M-series VMs offer these features:

  • Constrained cores
  • Up to 3.8 TiB of memory, suited for workloads that use a large amount of memory
  • High throughput to remote disks, which works well for the SASWORK folder when the locally available disk is insufficient

Ls-series

Certain I/O heavy environments should use Lsv2-series or Lsv3-series VMs. In particular, implementations that require fast, low latency I/O speed and a large amount of memory benefit from this type of machine. Examples include systems that make heavy use of the SASWORK folder or CAS_CACHE.

Note

SAS optimizes its services for use with the Intel Math Kernel Library (MKL).
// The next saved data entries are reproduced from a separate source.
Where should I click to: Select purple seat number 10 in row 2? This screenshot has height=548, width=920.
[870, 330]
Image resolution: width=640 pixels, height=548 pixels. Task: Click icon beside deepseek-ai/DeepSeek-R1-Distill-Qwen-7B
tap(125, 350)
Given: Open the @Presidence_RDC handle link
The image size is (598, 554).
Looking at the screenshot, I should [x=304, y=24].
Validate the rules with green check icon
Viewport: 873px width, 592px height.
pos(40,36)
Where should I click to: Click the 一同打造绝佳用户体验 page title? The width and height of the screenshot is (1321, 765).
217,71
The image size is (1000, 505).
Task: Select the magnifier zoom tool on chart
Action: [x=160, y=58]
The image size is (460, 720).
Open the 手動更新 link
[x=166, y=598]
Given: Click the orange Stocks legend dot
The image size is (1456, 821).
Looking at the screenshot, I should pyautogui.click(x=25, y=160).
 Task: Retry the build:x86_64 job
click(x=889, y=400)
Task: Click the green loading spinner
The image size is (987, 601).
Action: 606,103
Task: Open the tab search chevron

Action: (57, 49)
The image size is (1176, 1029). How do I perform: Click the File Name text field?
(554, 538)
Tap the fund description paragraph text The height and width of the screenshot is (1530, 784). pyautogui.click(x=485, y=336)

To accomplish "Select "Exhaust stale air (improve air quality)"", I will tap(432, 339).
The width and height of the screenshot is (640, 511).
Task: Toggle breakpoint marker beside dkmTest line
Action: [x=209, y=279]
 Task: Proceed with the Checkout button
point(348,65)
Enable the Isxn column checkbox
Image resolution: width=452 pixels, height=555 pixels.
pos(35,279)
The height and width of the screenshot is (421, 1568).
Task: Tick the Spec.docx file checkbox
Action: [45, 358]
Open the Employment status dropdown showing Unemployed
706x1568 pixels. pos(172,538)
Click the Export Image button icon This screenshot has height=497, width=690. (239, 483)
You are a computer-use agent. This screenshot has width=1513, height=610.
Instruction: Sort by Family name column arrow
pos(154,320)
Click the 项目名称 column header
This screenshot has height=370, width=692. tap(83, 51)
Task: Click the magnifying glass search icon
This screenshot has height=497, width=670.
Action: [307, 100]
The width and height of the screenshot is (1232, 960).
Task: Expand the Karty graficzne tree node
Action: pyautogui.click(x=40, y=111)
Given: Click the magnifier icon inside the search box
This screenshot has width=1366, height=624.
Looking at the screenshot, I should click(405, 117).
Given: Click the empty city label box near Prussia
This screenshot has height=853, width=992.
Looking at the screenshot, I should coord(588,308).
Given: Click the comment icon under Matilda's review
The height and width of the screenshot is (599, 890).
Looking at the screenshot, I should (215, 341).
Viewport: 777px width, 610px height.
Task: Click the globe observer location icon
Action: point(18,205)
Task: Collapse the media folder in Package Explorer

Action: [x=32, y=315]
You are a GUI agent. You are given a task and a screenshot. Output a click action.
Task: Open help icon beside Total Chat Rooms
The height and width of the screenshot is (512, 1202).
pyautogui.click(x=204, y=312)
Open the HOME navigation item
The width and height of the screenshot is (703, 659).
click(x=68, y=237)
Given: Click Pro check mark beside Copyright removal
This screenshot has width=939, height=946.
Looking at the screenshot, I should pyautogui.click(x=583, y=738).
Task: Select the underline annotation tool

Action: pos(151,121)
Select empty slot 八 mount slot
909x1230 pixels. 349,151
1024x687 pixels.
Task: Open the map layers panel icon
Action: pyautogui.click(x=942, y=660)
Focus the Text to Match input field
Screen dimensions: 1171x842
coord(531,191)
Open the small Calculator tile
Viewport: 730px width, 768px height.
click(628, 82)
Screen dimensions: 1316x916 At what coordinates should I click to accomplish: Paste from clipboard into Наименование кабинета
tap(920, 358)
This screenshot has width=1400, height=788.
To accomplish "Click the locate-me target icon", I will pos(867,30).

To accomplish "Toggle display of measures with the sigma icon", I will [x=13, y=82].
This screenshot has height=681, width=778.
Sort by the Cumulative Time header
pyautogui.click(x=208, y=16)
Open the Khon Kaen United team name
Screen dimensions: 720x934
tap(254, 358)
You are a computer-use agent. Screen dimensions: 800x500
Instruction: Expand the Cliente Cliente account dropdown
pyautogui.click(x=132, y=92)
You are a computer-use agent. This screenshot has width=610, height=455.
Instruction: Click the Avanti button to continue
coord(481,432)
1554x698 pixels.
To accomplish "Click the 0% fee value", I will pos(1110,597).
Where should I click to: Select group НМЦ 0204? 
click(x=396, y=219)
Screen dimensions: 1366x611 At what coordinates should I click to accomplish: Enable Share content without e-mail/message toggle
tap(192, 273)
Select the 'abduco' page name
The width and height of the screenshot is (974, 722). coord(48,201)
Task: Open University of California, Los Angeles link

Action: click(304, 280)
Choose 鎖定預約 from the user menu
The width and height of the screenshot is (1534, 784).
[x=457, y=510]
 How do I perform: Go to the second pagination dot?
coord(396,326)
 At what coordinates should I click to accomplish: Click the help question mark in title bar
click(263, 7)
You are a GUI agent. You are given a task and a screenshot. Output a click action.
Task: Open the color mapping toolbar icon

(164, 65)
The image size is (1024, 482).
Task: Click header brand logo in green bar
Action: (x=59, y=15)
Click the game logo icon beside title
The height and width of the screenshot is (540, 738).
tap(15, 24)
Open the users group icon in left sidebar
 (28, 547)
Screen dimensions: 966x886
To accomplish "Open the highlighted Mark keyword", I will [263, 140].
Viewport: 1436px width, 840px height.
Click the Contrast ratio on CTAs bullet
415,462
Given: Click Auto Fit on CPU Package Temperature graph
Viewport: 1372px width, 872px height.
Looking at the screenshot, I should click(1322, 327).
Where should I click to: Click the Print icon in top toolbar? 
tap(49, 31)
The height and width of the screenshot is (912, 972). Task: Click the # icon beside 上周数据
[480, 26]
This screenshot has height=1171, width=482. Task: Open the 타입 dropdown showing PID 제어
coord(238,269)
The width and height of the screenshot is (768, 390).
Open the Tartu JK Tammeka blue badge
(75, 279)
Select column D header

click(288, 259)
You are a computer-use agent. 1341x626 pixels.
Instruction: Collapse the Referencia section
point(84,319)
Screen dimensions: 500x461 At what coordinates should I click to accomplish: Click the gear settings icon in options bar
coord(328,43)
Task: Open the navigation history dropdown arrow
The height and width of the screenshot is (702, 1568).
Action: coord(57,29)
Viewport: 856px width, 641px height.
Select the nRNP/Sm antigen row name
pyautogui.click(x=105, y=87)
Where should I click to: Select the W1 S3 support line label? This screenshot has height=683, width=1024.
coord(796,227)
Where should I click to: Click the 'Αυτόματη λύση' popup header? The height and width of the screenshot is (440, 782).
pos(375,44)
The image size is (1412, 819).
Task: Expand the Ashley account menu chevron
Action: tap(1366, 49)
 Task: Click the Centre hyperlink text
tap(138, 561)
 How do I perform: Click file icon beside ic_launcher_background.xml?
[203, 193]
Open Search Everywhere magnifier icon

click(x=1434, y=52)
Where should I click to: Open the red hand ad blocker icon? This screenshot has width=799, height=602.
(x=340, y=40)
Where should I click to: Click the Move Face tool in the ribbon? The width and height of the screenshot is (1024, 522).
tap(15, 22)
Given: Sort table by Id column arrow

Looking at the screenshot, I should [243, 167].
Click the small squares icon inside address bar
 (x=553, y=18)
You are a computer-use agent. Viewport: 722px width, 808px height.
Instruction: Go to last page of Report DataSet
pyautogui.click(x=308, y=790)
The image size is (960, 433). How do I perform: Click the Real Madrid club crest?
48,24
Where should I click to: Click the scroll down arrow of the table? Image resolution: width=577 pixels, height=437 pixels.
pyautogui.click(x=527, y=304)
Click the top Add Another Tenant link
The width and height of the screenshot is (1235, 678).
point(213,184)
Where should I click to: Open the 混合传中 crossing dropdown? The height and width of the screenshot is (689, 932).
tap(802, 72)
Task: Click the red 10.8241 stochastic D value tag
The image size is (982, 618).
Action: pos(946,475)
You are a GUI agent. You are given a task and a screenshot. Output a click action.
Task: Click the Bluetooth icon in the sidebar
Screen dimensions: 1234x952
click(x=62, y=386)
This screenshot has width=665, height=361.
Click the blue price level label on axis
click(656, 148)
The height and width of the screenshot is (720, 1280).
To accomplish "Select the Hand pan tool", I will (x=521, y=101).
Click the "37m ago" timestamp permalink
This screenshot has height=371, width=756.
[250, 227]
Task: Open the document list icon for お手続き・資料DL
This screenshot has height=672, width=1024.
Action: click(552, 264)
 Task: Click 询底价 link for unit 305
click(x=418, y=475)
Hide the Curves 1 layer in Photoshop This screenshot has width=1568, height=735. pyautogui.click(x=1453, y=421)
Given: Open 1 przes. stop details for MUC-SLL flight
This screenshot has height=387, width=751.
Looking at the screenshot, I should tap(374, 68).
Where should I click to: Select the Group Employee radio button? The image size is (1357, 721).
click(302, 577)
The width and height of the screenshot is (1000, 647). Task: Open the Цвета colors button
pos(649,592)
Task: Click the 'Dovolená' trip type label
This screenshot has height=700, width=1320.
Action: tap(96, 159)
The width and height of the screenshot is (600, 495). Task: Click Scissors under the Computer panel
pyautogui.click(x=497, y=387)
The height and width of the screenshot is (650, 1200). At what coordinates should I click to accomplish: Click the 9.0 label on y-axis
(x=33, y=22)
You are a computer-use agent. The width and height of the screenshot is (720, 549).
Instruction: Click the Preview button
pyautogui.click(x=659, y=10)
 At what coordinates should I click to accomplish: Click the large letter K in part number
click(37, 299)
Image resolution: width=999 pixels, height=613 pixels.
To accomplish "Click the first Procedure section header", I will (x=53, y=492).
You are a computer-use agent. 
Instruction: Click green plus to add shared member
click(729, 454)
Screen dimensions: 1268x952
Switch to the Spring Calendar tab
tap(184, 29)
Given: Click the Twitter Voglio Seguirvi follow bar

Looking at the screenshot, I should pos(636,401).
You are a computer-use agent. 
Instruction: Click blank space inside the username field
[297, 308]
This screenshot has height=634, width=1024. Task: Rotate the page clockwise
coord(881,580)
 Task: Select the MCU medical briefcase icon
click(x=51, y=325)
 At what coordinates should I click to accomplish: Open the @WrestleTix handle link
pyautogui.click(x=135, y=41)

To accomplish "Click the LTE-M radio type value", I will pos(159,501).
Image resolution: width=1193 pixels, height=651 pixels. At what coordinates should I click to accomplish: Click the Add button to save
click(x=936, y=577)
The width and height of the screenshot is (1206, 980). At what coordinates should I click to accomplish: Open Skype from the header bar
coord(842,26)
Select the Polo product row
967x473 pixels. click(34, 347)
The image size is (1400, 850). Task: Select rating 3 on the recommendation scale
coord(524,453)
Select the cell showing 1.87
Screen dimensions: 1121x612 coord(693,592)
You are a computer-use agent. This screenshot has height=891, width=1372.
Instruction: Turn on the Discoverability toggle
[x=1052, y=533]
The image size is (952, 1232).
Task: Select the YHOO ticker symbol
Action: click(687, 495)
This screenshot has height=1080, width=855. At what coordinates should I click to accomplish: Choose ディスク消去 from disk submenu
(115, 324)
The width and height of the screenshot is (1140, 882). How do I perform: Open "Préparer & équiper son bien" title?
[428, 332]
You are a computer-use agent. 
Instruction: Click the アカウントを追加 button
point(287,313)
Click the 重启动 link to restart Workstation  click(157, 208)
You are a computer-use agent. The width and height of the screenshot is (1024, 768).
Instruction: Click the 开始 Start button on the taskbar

  • With math-heavy workloads, avoid VMs that don't use Intel processors: the Lsv2 and Lasv3.
  • When selecting an AMD CPU, validate how the MKL performs on it.

Warning

When possible, avoid using Lsv2 VMs. Please use the Lsv3 VMs with Intel chipsets instead.

With Azure, you can scale SAS Viya systems on demand to meet deadlines:

  • By increasing the compute capacity of the node pool.
  • By using the AKS Cluster Autoscaler to add nodes and scale horizontally.
  • By temporarily scaling up infrastructure to accelerate a SAS workload.

Note

When scaling computing components, also consider scaling up storage to avoid storage I/O bottlenecks.

With Viya 3.5 and Grid workloads, Azure doesn't support horizontal or vertical scaling at the moment. Viya 2022 supports horizontal scaling.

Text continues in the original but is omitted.